Costs for required texts, if any, are not included in course tuition.
- Sara Knight . Risk and Adventure in Early Years Outdoor Play (A good accompaniment for site assessment projects)
- David Sobel. Childhood and Nature, Design Principles for Educators (the 7 design principles and examples of projects in public school settings)
- Jon Young . Coyotes Guide to Nature Awareness (Expounds upon the core routines in the ECO schedule)
- Juliet Robertson,. Dirty Teaching and/or Messy Maths (Examples of nature immersion lessons and experiences)
- Angela Hanscomb, Barefoot & Balanced (Pediatric occupational therapist and founder of TimberNook shows how outdoor play and unstructured freedom of movement are vital for children’s cognitive development and growth, and offers tons of fun, engaging ways to help ensure that kids grow into healthy, balanced, and resilient adults.)
- Claire Warden, Nature Kindergartens and Forest Schools . (This book outlines the philosophy and benefits behind outdoor learning environments, and provides activity and lesson ideas.)
- Richard Louv, Last Child in the Woods : Saving Our Children from Nature Deficit Disorder (A must read for all educators, parents, and community members who care about children and our environment.)
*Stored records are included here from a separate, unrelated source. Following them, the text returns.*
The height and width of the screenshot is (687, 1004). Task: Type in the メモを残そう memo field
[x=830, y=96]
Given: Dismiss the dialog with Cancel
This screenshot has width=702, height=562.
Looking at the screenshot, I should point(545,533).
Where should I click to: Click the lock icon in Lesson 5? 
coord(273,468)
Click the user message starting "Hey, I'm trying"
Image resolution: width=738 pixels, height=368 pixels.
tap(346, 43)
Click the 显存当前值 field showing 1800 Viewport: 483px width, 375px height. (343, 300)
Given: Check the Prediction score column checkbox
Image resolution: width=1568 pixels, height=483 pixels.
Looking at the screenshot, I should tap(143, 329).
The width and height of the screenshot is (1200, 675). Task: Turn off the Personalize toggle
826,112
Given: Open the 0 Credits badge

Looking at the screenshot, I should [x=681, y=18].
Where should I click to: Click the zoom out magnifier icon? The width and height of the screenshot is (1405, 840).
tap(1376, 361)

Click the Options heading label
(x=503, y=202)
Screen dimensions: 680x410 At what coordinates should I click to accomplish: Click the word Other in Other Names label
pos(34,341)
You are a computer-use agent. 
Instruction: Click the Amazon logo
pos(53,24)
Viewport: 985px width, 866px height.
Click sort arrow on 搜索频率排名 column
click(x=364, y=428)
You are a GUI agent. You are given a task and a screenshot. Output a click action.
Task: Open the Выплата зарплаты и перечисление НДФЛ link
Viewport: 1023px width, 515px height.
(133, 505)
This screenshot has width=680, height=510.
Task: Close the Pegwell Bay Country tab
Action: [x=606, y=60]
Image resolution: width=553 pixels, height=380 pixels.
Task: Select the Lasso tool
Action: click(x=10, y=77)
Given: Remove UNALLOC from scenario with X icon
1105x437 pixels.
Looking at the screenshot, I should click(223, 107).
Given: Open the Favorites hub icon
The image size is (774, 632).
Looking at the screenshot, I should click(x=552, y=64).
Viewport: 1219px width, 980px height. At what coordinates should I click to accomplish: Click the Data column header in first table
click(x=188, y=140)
Other Information Not Listed Above
- In course: Group discussions based on required readings during the week.
- In course: Daily written reflections related to professional and personal ethos.
- Post course: The final project will be presented in the form of a written document. Participants will outline their final project related to taking their students outdoors to learn. If a student wishes to address another facet of their ECO program, this can be granted through a discussion with the instructor.
This written document shall include:
- Description and purpose
- Essential questions related to theme or topic and standards being addressed
- Description of the location where the learning will take place
- Theme it is related to being taught in the classroom and projected outcomes and benefits of teaching outdoors
- Timeline for implementing the project
- Logistics of the project that will ensure success and a plan to address potential challenges
- A plan to obtain necessary support
The final project is based on an in depth vision and exploration of one topic. Students will choose one book from the Resources list to use as a reference on which to base their project. This book should be read in full and referred to in the project. Please list it in the bibliography alongside any other resources used for the final project.
For this project, we will look for answers to all of the questions outlined at the end of the syllabus. Then we will look for any and all documents as well as explaining in writing who you needed on board for the project.
For instance, if you outline a site assessment, please submit the site assessment and document the conversations you have had with the principal and/or any and all involved parties on moving forward with eliminating hazards from the site. Include a map of the site, a schedule for hazards to be looked at, and contact information for each person you envision being a part of your site assessment, beginning to end. Include a map with your vision of risk-benefit opportunities (balancing log, slack line trees, fire pit location, jumping rock, etc.) and your vision of the layout of camp once hazards are addressed.
First draft of projects:
- Should first and foremost SERVE YOU practically in developing your ECO program.
- Should have one book resource from the list provided which the project references. Please read this book in its totality.
- Should be reviewed by at least one peer in the class. Please use google docs to receive comments from your peer(s).
- Should be reviewed by Amy or Brenda on google docs.
- Should then be developed into the final product and submitted to mail to:
Final Product can be developed and handed in by July 26th. A grade will be submitted online at the Castleton Portal by August 31st.